Ki, insan kendisiyle vedalaşmadan çıkmayınca yola, varamaz hiçbir yere. Kendisiyle vedalaşan, kendisini uğurlayan olmalı. Kendi ardından kendisi su dökmeli, ‘geri dönerim’ diye kulağı hep evin kapısındaki tıkırtıda olmalı. Ardında hiç kimseyi kendine borçlu ve boynu bükük bırakmayan biri olmalı…
Nevalesi hayal olmalı, gerekirse bu yüzünden otobüs, hatta uçak kaçırmalı, dönüş bileti yakmayı bilmeli. Bir yanı içten içe kendine gülerken, öbür yanı varmak için hedefine ayakları yerinde durmamalı. Gidip de dönmemek var dememeli, geri döneceğinden asla şüphe duymamalı. Rüzgârla yarışan atlarla annelerine, sevgililerine, çocuklarına, arkadaşlarına dönen biri olmalı…
Çorabı delinmeli, saçları dağılmalı, topuklarından ter akmalı. Yolun uzunluğuna, günlerin uzayıp kısalmasına, aradaki saat farkına aldırmadan, her dili ana dilini konuşur gibi konuşmalı. Yalnızlaşmanın dibine vurmayanlar bir daha çıkamazlar insanların yüzüne. Dibe vurup, yüzyıla basamak basamak çıkmalı. Başkalarına bulaşmanın ateşini göğsünde hep taşıyan biri olmalı...

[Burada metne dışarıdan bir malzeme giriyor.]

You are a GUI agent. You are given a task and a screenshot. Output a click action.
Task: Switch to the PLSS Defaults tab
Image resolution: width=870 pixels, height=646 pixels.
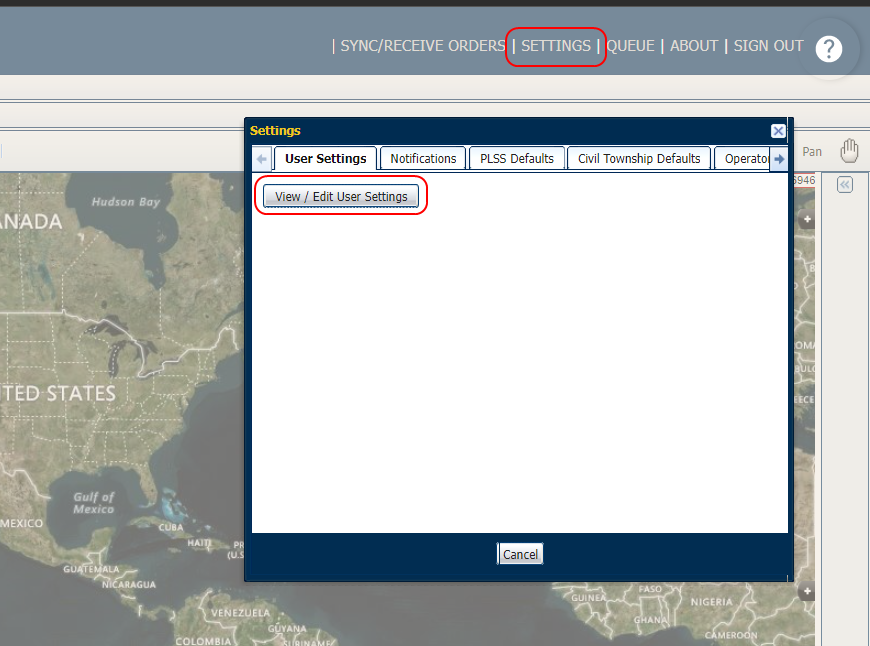point(516,158)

Severken bir ülkeyi yeniden yaratır gibi zahmetine katlanır gibi sevmeli. Bir kahve içmek ister gibi keyifle, çay suyunu ocağa koyar gibi, doğan güne perdeleri açar gibi, bir bardak suya ‘Merhaba’ der gibi, ışık dolu sesiyle ayaklanıp çiçekleri yurdu sayar gibi, kendine fazla geldiğinde sevdiklerine akacak yol bulan biri olmalı…
Başına gelenlere ‘Alın yazımı kendim yazıyorum’ demeli. Her sözcüğünde mutlaka kuşlar havalanmalı, balıklar yüzünü sudan çıkarmalı. Her sözcüğü, yaz olsun, Haziran gelsin diye, güneşte ağaran entari olmalı kadınlarımızın üzerinde. Yediden yetmişe herkese hayal olmasını bilen biri olmalı…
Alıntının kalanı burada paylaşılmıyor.